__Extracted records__
↓

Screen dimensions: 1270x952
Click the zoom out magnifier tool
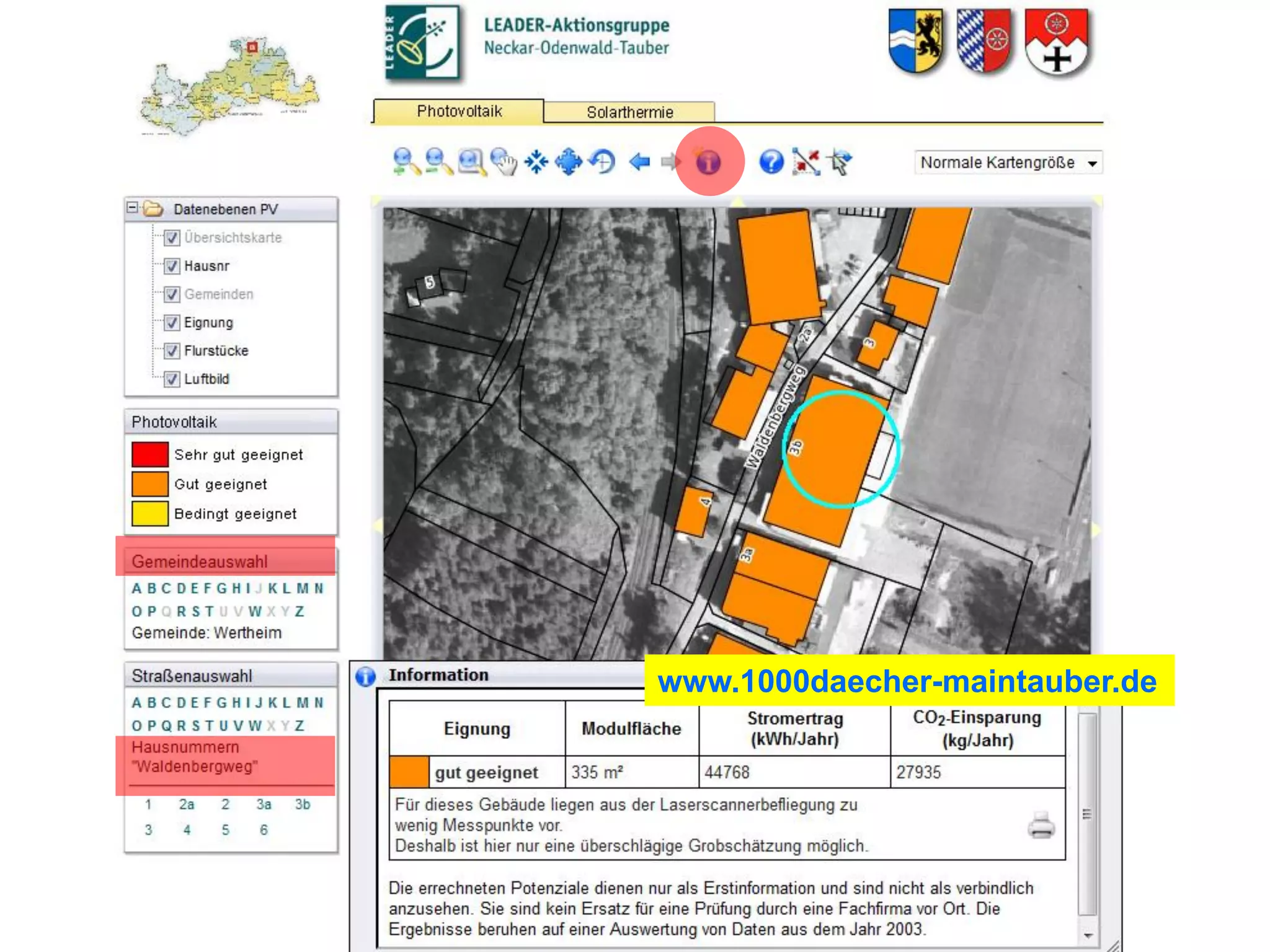click(438, 162)
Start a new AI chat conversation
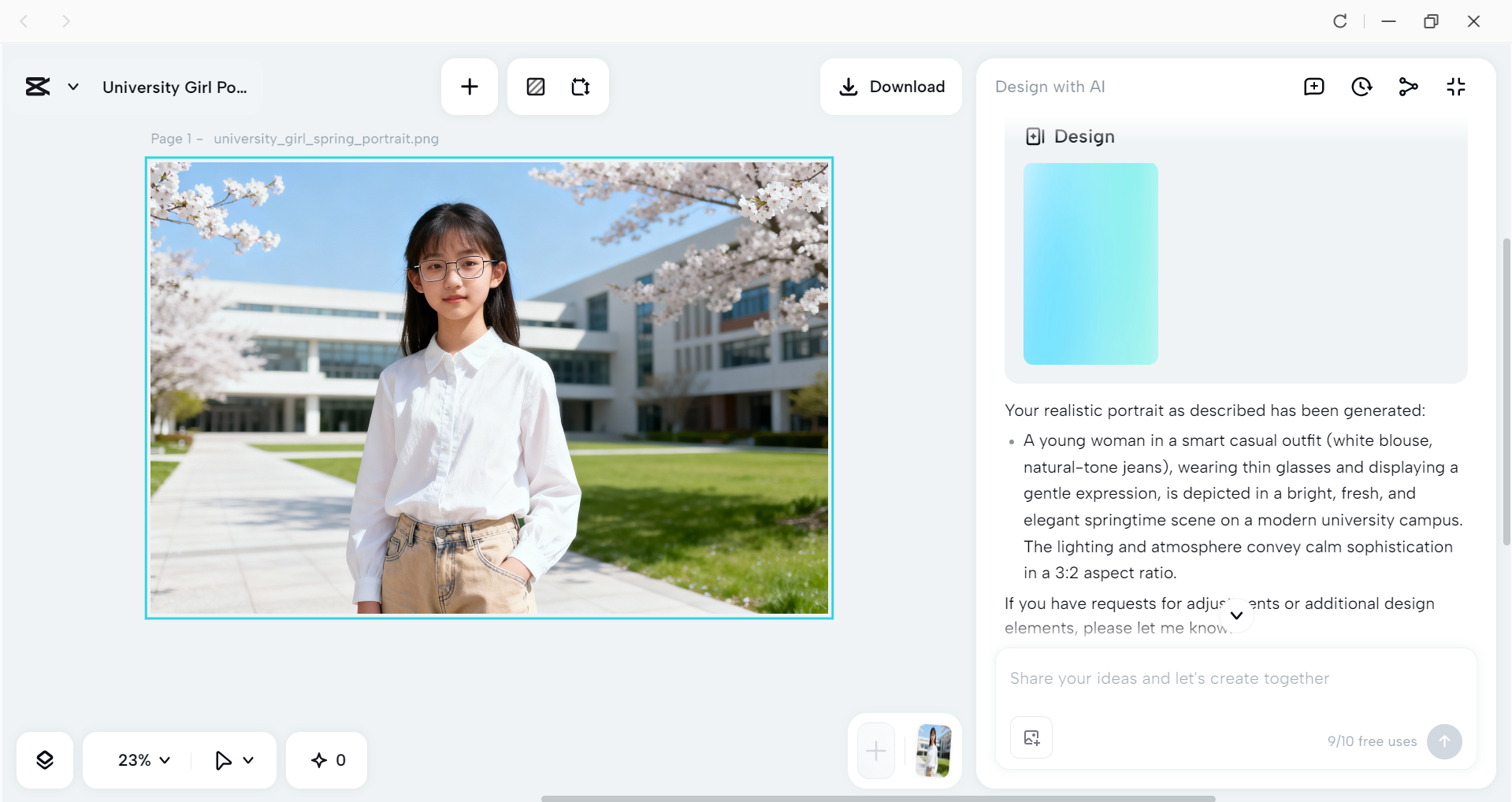 (1313, 87)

↑

__WORK TO COMPLETE__
Reproduce all of the records above exactly, but exclude the pictures.

__PROBLEM SOLUTION__
Screen dimensions: 1270x952
Click the zoom out magnifier tool
click(438, 162)
Start a new AI chat conversation
 (1313, 87)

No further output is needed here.